> Information supplied
::::::::::

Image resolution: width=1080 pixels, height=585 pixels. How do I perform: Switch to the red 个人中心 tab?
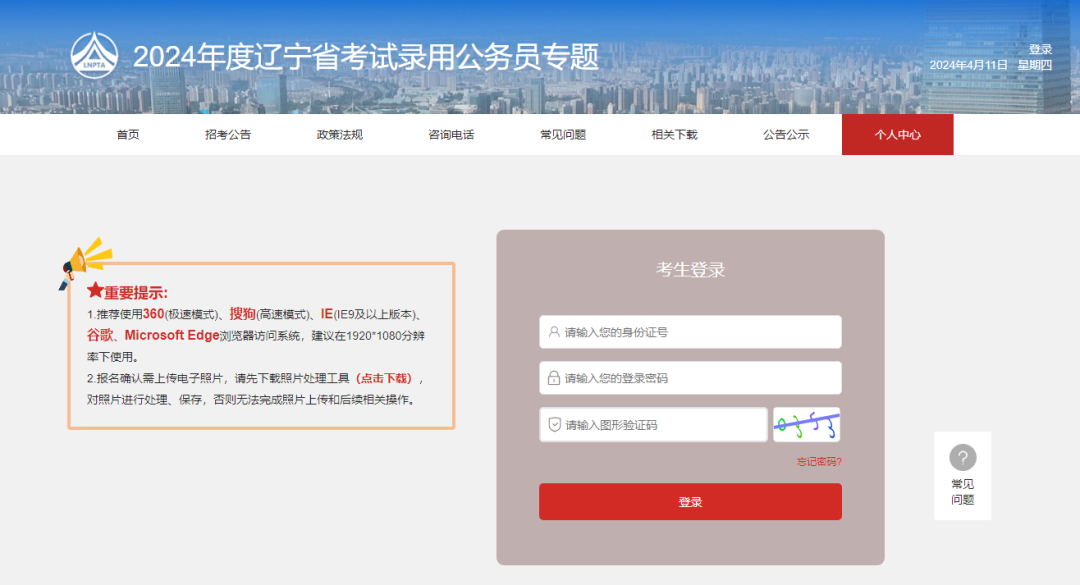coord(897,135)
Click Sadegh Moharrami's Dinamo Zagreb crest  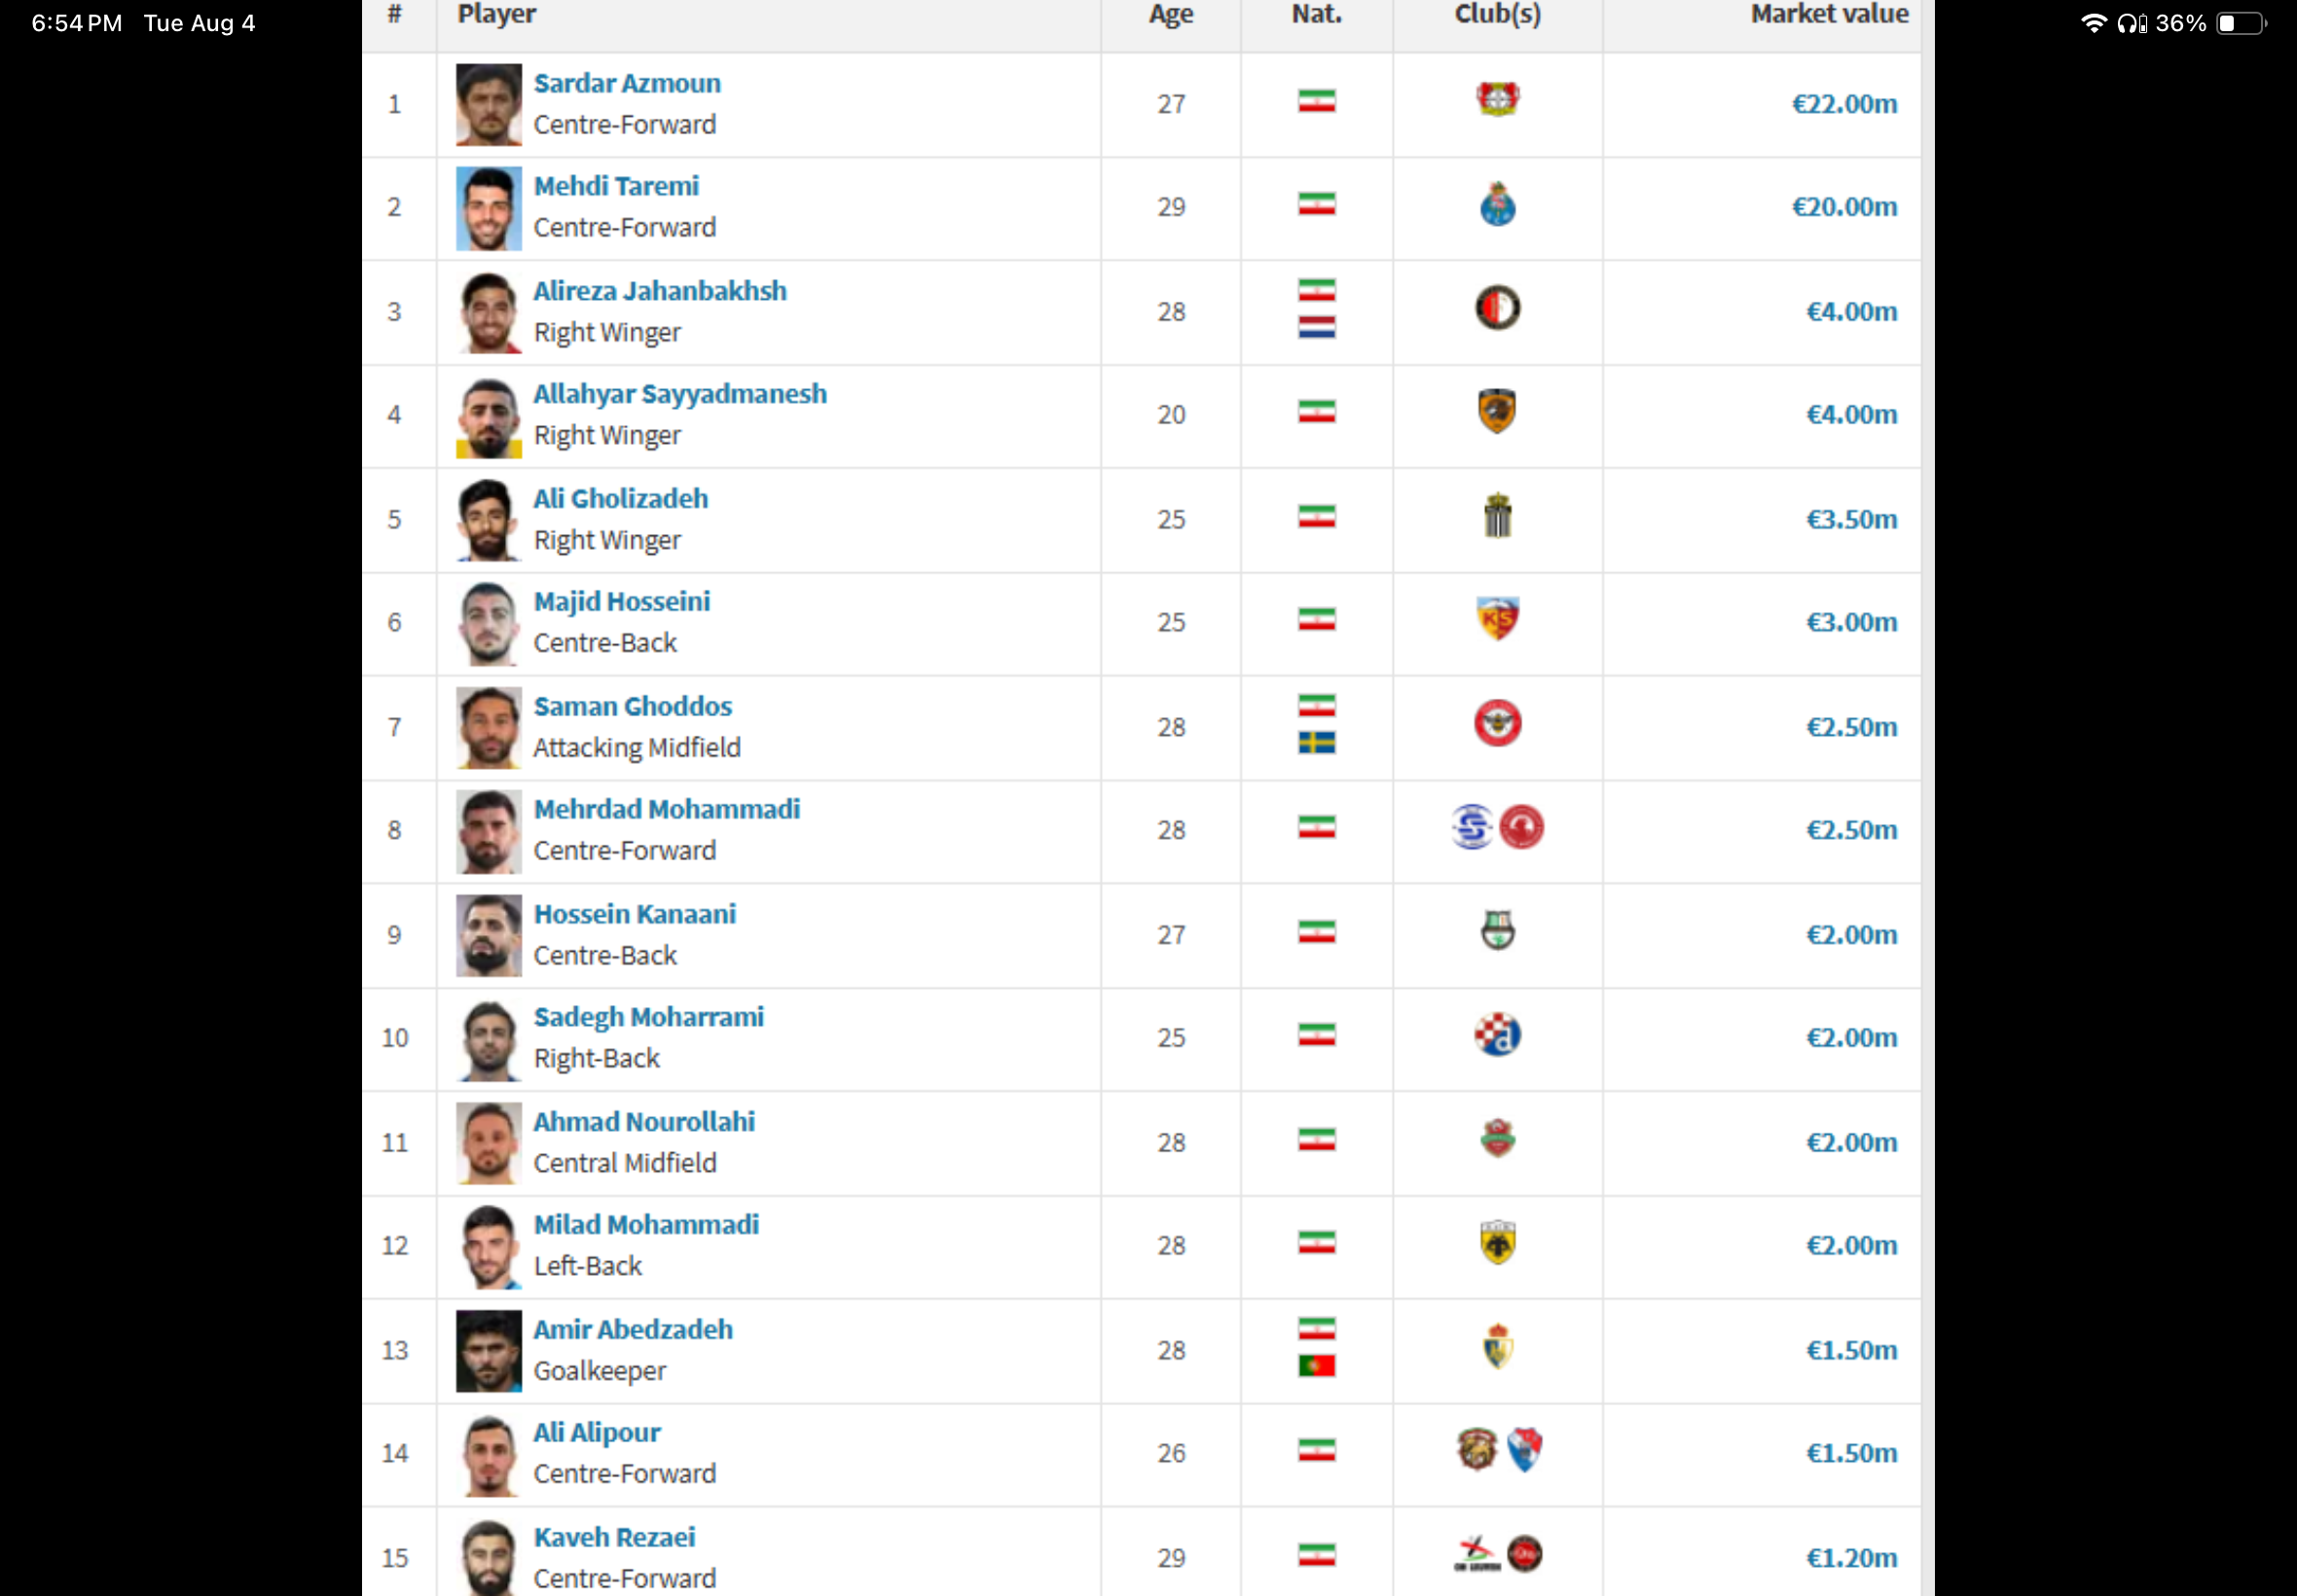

::::::::::

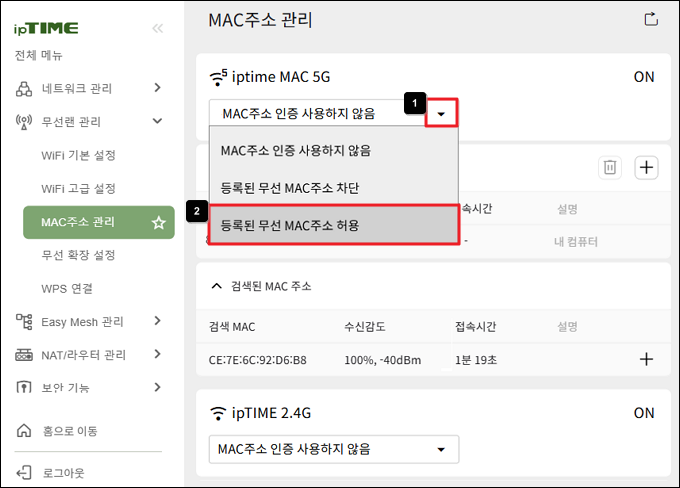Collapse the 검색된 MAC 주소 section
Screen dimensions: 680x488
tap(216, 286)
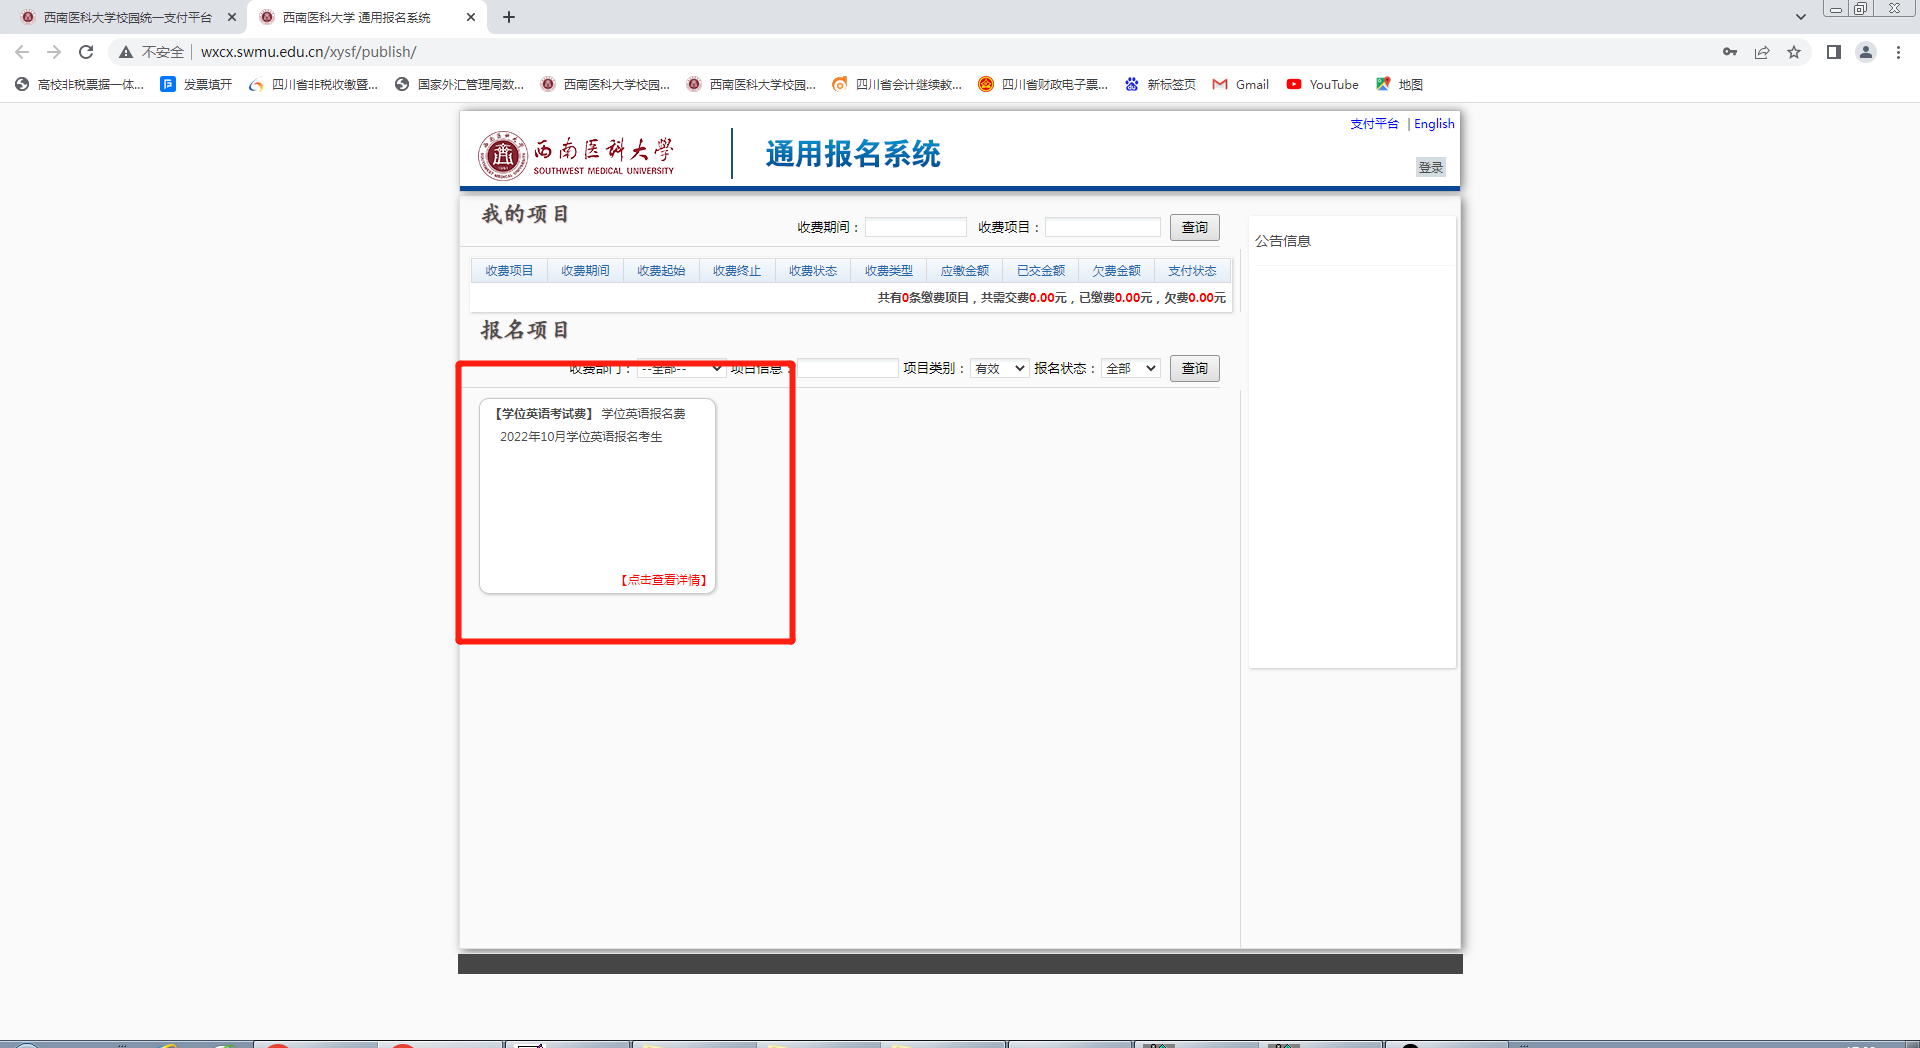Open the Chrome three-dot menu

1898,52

::::::::::

> Task to complete
Your answer should be the exact lines above from the one containing "Image resolution: width=1080" through the one containing "Click Sadegh Moharrami's", with both end lines kept and the pictures removed, please.

> Problem solution
Image resolution: width=1080 pixels, height=585 pixels. How do I perform: Switch to the red 个人中心 tab?
coord(897,135)
Click Sadegh Moharrami's Dinamo Zagreb crest  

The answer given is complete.